1) 強く選択された形跡を残す遺伝子の中に、これまで長寿遺伝子として知られている遺伝子が多く含まれる。中でもインシュリン様増殖因子1は、長寿に関するこれまでのほとんどの論文で特定されている。すなわち、長寿に関わる遺伝子は、寿命を縮める時に変化する遺伝子だ。
2) 面白いのは、乾季に休眠する形質の進化に関連する遺伝子の中には、短命(長寿)で進化した遺伝子も含まれる。
3) こうして特定された短命遺伝子は、キリフィシュ間で変異が大きい。
4) 種内の変異が存在する寿命遺伝子は性を決定する遺伝子の近くに集中している。おそらく、性決定遺伝子と、寿命遺伝子は協調的に進化したと考えられる。
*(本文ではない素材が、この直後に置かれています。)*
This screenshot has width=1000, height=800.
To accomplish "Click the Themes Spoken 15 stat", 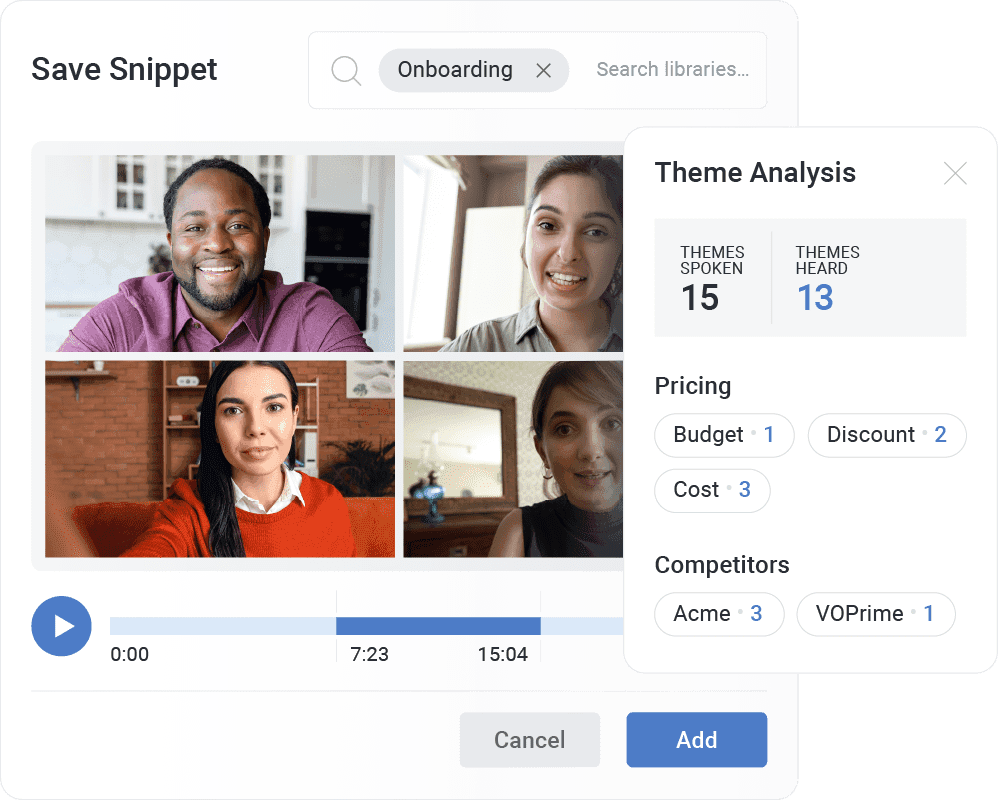I will [712, 278].
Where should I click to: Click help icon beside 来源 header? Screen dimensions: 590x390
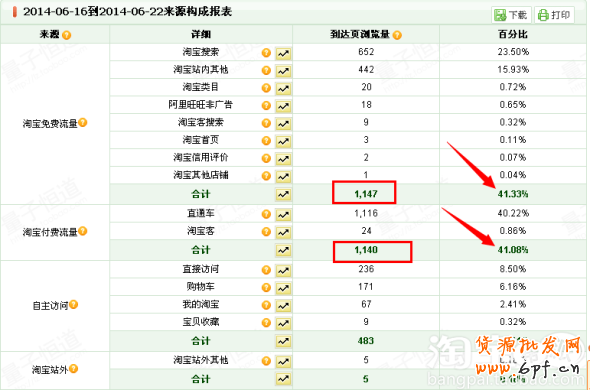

詳しい遺伝子の説明を全て省いてまとめたが、結論としては寿命、休眠、性決定の背景に、共通の進化圧力があるということになりそうだ。いずれにせよ、ゲノム情報は公開されており、寿命や休眠に興味のある研究者には有力な武器となるだろう。この様なデータベースが整備されると、高校生や、場合によっては中学生が面白い研究を行い論文にする時代もすぐ来る気がする。